By 1975, Peter Mansfield and Andrew Maudsley proposed a line scan technique, which, in 1977, led to the first image of in vivo human anatomy of a cross section through a finger. In 1977, Hinshaw, Bottomley, and Holland succeeded with an image of the wrist [51] and Damadian et al. created a cross section of a human chest [52] More human thoracic and abdominal images followed, and, by 1978, Hugh Clow and Ian R. Young, working at the British company EMI, reported the first transverse NMR image through a human head [53]. Two years later, William Moore and colleagues presented the first coronal and sagittal images through a human head.

The Fonar Corporation introduced the first commercial unit designed by Raymond Damadian, at the meeting of the American Roentgen Ray Society in June 1980.

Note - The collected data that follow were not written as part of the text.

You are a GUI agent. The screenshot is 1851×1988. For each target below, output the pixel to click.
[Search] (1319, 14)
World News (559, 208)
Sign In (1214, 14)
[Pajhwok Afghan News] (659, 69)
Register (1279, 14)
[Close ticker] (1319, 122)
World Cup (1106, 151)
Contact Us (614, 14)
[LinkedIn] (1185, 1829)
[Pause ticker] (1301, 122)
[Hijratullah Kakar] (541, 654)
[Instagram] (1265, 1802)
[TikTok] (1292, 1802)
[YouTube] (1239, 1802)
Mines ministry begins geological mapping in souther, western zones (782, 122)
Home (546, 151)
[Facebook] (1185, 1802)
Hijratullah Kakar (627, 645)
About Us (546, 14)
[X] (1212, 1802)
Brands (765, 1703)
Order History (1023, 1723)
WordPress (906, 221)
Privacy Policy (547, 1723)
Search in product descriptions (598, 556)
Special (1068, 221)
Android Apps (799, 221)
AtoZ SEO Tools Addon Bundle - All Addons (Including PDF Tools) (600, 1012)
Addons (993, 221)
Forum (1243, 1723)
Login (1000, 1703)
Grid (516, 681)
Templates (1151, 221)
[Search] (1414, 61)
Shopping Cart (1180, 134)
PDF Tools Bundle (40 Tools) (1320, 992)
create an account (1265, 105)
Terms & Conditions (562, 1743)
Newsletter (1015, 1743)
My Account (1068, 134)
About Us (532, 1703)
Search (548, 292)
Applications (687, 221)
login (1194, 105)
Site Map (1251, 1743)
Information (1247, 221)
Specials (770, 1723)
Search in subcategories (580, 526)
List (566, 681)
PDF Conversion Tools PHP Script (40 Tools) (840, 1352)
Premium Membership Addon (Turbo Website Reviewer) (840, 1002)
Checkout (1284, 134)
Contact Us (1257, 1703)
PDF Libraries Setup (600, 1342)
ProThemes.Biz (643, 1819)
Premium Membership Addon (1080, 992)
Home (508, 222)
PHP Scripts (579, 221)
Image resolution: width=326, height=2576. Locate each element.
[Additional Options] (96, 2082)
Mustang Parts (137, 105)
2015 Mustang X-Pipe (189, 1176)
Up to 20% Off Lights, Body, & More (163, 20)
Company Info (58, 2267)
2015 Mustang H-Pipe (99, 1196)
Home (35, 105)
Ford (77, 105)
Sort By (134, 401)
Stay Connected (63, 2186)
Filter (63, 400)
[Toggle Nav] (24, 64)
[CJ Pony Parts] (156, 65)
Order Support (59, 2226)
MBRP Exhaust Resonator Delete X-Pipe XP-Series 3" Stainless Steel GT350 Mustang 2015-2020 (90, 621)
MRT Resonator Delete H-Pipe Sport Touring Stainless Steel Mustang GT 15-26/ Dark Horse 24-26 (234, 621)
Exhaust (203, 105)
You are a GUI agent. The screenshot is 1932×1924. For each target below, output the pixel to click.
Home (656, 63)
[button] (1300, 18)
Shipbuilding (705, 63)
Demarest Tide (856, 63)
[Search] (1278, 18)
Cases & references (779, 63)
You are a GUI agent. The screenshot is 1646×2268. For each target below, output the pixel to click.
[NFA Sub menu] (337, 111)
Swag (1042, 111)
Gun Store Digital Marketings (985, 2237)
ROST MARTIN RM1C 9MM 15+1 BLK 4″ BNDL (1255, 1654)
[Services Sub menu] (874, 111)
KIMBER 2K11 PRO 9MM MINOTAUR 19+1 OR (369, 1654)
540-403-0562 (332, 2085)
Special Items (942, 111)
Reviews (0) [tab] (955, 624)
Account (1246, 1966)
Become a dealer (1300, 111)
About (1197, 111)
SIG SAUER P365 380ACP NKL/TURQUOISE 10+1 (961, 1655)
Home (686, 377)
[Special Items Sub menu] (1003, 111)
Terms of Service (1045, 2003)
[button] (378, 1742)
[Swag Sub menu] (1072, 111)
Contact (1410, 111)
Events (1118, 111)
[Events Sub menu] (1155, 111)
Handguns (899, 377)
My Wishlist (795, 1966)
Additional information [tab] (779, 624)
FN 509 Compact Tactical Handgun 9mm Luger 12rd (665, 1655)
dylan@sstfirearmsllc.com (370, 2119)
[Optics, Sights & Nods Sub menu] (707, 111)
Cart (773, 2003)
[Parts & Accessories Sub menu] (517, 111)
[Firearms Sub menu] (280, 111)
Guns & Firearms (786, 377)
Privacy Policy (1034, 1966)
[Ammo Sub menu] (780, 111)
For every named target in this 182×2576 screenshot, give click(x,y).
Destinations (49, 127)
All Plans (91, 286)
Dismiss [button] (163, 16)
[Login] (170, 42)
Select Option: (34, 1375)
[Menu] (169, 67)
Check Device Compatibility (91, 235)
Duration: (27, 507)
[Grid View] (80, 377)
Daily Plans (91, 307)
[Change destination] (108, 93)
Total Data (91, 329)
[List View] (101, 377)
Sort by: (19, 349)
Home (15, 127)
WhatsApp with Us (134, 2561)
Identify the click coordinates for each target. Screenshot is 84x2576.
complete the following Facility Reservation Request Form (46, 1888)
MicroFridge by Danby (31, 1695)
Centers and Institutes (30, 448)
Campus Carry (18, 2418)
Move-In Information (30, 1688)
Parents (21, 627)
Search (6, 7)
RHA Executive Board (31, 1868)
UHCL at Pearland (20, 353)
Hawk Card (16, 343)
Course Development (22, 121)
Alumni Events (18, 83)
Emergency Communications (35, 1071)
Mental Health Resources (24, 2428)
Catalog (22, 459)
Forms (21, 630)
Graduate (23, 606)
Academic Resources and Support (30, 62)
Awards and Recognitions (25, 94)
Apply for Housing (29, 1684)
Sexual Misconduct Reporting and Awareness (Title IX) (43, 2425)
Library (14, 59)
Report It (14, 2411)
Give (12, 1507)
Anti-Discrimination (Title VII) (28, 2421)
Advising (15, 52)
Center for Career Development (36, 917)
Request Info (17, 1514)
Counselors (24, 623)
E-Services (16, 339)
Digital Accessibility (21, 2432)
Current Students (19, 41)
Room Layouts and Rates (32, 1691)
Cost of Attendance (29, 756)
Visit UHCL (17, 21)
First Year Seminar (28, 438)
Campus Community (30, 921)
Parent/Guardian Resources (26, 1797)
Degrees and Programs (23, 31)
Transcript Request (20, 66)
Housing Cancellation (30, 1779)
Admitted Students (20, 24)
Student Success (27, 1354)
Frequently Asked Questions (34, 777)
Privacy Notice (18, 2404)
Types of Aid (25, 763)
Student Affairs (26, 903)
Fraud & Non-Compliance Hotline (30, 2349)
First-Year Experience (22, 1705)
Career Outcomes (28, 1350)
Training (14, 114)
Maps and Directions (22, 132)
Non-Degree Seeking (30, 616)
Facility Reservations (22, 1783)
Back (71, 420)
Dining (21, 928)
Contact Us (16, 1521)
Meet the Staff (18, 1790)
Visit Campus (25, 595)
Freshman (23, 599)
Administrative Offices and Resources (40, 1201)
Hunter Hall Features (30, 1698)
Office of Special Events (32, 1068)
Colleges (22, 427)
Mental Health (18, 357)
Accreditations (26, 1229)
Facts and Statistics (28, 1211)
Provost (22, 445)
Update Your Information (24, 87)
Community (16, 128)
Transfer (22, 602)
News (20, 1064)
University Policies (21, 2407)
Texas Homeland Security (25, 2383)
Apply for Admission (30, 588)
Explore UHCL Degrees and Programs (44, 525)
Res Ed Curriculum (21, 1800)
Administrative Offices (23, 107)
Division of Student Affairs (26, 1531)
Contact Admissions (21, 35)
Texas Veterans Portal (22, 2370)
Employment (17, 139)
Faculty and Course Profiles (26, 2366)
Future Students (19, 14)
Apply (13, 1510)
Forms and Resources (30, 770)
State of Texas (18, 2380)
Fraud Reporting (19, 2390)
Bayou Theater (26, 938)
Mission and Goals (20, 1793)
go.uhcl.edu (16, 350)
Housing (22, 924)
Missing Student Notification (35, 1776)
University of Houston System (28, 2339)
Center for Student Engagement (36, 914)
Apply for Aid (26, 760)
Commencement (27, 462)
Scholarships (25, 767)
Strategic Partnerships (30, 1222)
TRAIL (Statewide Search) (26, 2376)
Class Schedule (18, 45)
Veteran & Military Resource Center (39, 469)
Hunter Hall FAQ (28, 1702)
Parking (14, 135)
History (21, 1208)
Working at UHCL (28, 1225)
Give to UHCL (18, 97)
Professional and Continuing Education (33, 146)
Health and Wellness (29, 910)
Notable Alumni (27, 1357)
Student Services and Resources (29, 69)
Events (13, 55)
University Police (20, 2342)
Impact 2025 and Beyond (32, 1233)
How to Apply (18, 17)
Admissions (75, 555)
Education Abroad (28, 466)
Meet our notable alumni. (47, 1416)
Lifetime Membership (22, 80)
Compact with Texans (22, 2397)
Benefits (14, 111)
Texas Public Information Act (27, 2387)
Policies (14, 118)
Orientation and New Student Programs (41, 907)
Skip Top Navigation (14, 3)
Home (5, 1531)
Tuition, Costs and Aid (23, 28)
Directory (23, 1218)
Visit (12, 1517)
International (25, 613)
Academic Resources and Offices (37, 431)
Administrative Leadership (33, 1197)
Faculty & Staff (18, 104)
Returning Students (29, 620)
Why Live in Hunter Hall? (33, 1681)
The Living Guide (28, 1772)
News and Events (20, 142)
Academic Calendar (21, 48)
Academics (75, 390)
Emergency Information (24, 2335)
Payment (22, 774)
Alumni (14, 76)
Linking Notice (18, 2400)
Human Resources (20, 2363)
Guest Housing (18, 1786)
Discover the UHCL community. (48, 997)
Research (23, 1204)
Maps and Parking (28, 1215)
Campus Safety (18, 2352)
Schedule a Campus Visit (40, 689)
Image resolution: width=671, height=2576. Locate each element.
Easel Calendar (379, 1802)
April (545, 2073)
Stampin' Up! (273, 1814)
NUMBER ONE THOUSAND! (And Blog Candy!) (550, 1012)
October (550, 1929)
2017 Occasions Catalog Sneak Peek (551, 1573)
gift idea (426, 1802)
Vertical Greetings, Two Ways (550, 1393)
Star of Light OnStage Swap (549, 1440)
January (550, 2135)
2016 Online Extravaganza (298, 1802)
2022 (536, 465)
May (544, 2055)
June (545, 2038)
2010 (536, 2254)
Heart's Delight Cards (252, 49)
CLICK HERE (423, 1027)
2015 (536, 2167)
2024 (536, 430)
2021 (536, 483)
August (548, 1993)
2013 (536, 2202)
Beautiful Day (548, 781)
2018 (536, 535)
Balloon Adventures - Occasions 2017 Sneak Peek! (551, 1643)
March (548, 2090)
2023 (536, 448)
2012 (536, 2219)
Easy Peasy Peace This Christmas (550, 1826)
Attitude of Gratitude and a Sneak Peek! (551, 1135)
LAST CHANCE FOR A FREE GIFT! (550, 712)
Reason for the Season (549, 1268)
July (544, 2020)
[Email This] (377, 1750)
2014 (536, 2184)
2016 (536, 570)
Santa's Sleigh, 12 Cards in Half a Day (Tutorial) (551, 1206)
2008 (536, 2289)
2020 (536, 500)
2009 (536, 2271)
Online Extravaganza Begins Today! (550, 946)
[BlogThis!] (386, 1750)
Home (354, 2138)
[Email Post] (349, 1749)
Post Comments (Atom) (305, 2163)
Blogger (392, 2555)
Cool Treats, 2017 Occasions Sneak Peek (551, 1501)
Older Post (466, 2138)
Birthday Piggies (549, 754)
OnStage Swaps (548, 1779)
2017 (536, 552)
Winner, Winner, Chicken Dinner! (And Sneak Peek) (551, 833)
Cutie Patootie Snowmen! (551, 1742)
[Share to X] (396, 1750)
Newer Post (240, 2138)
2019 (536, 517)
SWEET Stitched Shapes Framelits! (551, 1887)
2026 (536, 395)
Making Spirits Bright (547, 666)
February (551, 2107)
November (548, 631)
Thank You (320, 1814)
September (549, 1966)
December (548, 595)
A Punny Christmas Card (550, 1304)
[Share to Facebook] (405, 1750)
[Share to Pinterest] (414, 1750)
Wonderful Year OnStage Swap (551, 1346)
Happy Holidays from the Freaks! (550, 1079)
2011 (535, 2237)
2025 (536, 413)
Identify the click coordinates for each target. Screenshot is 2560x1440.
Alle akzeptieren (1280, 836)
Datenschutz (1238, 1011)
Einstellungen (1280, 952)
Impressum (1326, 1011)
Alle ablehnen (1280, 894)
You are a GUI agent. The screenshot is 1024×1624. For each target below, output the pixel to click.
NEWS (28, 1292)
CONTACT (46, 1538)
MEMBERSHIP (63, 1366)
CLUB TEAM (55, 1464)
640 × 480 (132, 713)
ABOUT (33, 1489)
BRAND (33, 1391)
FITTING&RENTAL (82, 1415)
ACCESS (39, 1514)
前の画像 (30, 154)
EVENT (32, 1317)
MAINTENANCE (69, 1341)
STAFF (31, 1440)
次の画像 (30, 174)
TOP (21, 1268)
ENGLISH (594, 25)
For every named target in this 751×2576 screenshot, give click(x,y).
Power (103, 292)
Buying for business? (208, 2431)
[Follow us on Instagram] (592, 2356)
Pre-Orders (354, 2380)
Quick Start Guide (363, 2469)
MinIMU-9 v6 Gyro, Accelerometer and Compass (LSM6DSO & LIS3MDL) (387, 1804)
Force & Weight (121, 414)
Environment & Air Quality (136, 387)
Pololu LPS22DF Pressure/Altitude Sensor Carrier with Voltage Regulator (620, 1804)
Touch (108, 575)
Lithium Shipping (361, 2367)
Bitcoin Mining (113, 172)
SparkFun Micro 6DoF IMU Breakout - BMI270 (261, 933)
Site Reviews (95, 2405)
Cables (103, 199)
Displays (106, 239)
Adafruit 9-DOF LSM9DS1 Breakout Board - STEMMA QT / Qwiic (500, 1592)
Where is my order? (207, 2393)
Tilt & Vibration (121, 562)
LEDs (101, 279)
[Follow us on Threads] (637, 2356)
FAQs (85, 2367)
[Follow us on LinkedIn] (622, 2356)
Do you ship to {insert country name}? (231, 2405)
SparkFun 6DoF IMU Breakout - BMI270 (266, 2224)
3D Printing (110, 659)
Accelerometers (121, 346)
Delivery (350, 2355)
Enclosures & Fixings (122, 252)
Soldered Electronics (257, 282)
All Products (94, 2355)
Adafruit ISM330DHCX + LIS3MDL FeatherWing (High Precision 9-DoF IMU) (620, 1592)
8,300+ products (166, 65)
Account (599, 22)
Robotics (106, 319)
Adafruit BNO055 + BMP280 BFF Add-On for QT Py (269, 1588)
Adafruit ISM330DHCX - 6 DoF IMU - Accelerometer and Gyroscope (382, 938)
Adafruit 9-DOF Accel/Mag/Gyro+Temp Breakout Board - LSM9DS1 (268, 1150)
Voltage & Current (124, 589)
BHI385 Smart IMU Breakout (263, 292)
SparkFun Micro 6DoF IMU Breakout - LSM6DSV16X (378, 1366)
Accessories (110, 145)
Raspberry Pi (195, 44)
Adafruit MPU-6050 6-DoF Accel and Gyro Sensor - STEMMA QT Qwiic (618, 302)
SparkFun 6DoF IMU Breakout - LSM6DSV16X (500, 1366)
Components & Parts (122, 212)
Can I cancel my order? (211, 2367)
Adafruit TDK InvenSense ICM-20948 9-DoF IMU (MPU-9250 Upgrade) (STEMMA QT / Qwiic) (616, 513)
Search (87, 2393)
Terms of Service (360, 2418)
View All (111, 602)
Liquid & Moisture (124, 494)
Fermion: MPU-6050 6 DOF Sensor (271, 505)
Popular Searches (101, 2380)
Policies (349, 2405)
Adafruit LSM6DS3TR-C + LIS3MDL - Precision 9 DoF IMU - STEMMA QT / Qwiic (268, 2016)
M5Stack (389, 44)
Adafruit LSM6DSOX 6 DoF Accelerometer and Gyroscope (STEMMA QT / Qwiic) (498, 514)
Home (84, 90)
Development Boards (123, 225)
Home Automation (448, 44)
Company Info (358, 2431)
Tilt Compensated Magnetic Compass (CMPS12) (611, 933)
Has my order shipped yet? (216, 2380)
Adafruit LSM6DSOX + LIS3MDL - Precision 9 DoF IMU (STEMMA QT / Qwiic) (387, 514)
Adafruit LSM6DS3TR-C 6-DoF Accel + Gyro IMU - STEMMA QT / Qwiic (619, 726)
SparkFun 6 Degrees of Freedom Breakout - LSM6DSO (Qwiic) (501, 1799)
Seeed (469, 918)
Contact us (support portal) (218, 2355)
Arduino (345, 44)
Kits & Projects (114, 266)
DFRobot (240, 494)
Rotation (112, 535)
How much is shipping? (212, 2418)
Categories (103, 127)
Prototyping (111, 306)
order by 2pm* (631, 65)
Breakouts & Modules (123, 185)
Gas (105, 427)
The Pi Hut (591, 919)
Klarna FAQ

In 1980, Edelstein et al. from Aberdeen University in Scotland demonstrated imaging of the body [54]. A single image could be acquired in approximately 5 min by this technique. By 1986, the imaging time was reduced to about 5 s without sacrificing significant image quality.

As larger-bore magnets were produced and surface coil technology was applied, MRI of the spine and larger body parts or regions became possible, and organs in the chest, abdomen, and pelvis became the subject of investigations. With the advent of surface coils, contrast agents, and faster pulse sequences, the scope of information that can be derived from MRI has greatly expanded.

Shortly after the introduction of clinical MRI, the first contrast-enhanced human MRI studies were reported in 1981 using ferric chloride as a contrast agent in the gastrointestinal tract. In 1984, Carr et al. first demonstrated the use of a gadolinium compound as a diagnostic intravascular MRI contrast agent [55] Currently, around one-quarter of all MRI examinations are performed with contrast agents.

The rapid and continuous development of imaging and interventional techniques is utterly important to urology and other surgical specialties as they try to focus on diagnosis and minimally invasive approaches to historically major surgical and diagnostic procedures.

The field of interventional urology owes its roots to these discoveries and their continuous technological evolution.